Al Barmawi predicted a promising future for the MICE industry in Riyadh, given the fact that the Saudi capital has already established a firm reputation for itself as a business hub in the GCC and a leading spot for international companies looking to establish or expand their presence in the region.
With some 600 conference and meeting venues hosting approximately 100,000 functions every year – as referenced by Schiller – there is no doubt that Riyadh is well-equipped to welcome some of the region’s top events, further underlying the city’s reputation as a top choice in the Gulf region.
However, many believe that more could be done to further entice organisers to choose Riyadh, with accessibility being one of the most pressing issues.
Schiller pinpointed, “Ideally, visa restrictions should be removed to increase opportunities in the city which includes visit visa.
These can be challenging and increase issues, especially when the visit visas are quite short.”

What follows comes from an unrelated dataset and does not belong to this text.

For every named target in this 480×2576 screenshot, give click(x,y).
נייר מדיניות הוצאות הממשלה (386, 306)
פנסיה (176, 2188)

Al Barmawi claimed, “There are still many opportunities to be availed, there are for example still many events which are yet to be organised in Saudi Arabia for the first time, and that [is] surely going to increase the demand in this growing industry.”
Speaking from experience, Al Barmawi also noted that in order to continue to attract the most prestigious events, there needs to be a more efficient transport system in place as well as the provision of entertainment offerings for participants to enjoy their post-event time.
All in all, as Al Barmawi suggested, these should allow for an easier way to attract and stage functions in the thriving Saudi capital.